=== Begin Enclosure ===

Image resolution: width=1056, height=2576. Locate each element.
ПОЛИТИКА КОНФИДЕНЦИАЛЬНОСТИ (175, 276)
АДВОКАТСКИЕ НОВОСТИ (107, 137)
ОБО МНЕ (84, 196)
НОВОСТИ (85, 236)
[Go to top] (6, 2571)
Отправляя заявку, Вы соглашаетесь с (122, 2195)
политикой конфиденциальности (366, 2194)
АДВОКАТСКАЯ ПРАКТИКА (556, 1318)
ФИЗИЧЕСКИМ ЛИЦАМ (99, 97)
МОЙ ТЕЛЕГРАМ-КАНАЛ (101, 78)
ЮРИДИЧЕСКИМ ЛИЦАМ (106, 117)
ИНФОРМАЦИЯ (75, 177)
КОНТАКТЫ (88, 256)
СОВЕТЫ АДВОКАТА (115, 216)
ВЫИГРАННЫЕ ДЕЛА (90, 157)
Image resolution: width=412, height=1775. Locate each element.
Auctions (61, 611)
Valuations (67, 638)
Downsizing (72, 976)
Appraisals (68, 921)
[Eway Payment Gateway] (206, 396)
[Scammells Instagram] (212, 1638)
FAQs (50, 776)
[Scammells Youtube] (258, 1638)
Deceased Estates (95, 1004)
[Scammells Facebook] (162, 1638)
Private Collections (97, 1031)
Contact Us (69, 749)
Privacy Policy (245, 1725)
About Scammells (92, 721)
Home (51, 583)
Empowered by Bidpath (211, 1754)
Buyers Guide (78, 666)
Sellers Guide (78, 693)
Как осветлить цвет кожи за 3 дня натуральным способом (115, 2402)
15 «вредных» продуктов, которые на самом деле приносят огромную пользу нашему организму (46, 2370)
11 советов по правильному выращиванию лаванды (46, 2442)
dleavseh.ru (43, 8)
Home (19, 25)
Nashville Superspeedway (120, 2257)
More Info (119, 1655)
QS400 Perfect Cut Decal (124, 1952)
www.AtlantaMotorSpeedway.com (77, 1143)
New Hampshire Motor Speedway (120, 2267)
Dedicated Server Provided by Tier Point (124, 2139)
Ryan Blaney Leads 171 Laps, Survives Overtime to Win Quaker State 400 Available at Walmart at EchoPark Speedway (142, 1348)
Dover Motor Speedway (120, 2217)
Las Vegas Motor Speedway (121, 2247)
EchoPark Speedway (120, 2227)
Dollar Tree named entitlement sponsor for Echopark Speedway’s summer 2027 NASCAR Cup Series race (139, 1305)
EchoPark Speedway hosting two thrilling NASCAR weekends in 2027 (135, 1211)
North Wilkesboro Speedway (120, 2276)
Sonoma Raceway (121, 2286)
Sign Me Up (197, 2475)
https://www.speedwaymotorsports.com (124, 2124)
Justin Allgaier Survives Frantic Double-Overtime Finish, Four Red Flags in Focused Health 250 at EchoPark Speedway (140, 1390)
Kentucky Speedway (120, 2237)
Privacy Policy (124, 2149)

=== End Enclosure ===

PROBLEM REQUIREMENTS — Your answer should be the lines of the listing above between the line holding "[Go to top] (6, 2571)" and the line holding "[Eway Payment Gateway] (206, 396)", inclusive, restated word for word and alone.

WRITTEN REPLY —
[Go to top] (6, 2571)
Отправляя заявку, Вы соглашаетесь с (122, 2195)
политикой конфиденциальности (366, 2194)
АДВОКАТСКАЯ ПРАКТИКА (556, 1318)
ФИЗИЧЕСКИМ ЛИЦАМ (99, 97)
МОЙ ТЕЛЕГРАМ-КАНАЛ (101, 78)
ЮРИДИЧЕСКИМ ЛИЦАМ (106, 117)
ИНФОРМАЦИЯ (75, 177)
КОНТАКТЫ (88, 256)
СОВЕТЫ АДВОКАТА (115, 216)
ВЫИГРАННЫЕ ДЕЛА (90, 157)
Image resolution: width=412, height=1775. Locate each element.
Auctions (61, 611)
Valuations (67, 638)
Downsizing (72, 976)
Appraisals (68, 921)
[Eway Payment Gateway] (206, 396)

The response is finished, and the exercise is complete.